Johannesburg - Many African governments began thinking of university funding as "burdensome" after the institutions were seen to be acting in opposition to political leaders, former president Thabo Mbeki said on Thursday.
"As all of us know, at independence and for some time after that, our countries viewed our universities with great pride. Indeed, many of these were a direct product of our liberation from colonialism," he said at an Africa Universities Summit at the University of Johannesburg (UJ).
"In very practical ways, these universities were situated at the centre of the African development agenda through the supply of the required educated cadre, the generation of ideas to advance the development agenda and engagement in the upliftment of communities."
He said this "healthy relationship" between the states and the universities was then weakened and destroyed.
"In many instances, if not most, this was linked to... the perception among the African ruling elite that universities were serving as centres of political opposition to this elite."
New investment needed
This lead to the governments in many African countries starting to view expenditure on universities and therefore higher education as a burdensome but unavoidable cost, rather than an absolutely necessary and beneficial investment, Mbeki said.
Mbeki said African universities had to convince "the so-called political class in Africa" that they were at the centre of development on the continent, and therefore needed new investment.
Only then would governments lead the process which would result in the substantially larger public funding required, and without which many of the radical changes that need to be made would not see the light of day, Mbeki said.
Gauteng Premier David Makhura said the problem was not so much with the perceived "opposition" of universities, but rather how funding them was seen as a burden.
"I entirely agree with him [Mbeki]... that universities need to be seen as investments, rather than a burden," he told the media after the former president's speech.
"We live in a world that is innovation and knowledge-based. [There]... are critical for the growth of economies."
‘Huge capabilities’
He said without a skilled population, governments had to rely on skilled workers from Europe and North America.
"South Africa is very exceptional in that we have huge, huge capabilities in our university system.
"South African universities, compared to other dispensations... are relatively well funded, but [I'm not saying] they may have no needs themselves. In other parts of the continent the situation is dire."
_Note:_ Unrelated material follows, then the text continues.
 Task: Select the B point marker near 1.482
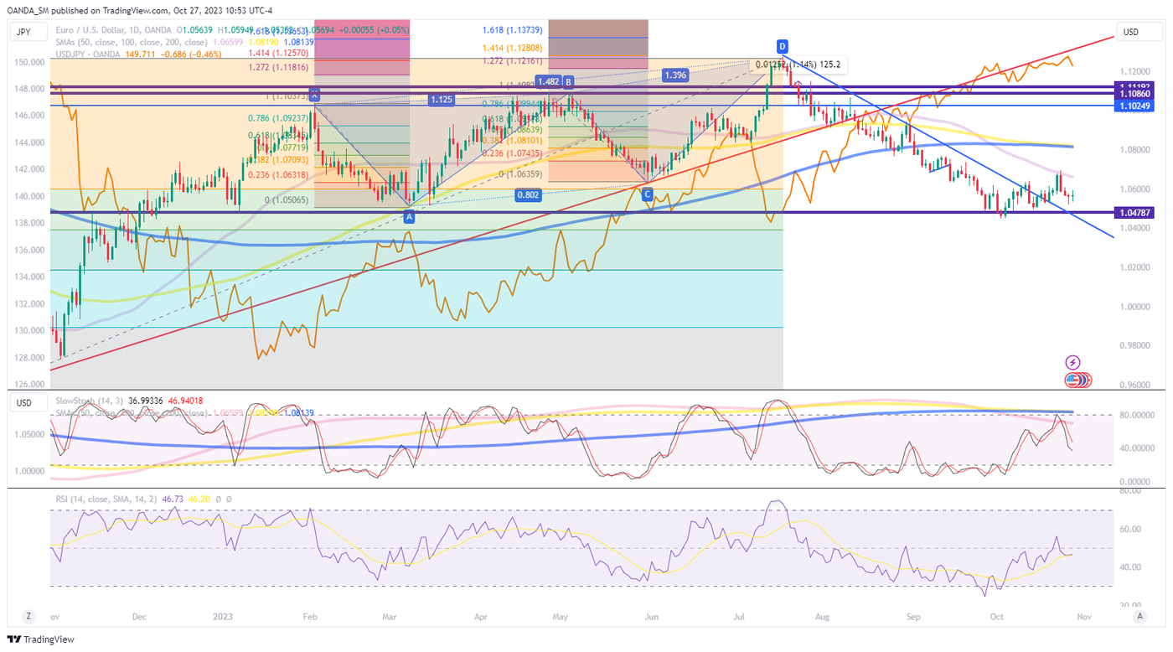click(x=568, y=82)
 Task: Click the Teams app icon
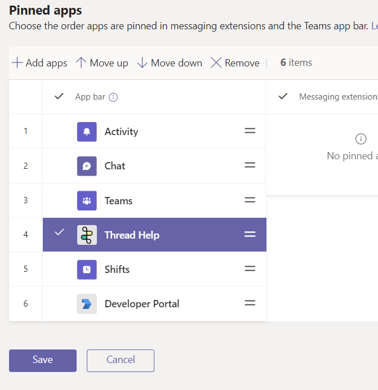click(87, 201)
He said funding for universities was taken seriously in South Africa.
"The make-up of these universities have changed a lot. I used to be a student leader. This university [UJ, which was formerly known as Rand Afrikaans University], was an Afrikaans-speaking, white university. You can't see that when you look at the students here [now]," Makhura said.
"Of course more work needs to be done in academia and research, but we are making tremendous advances."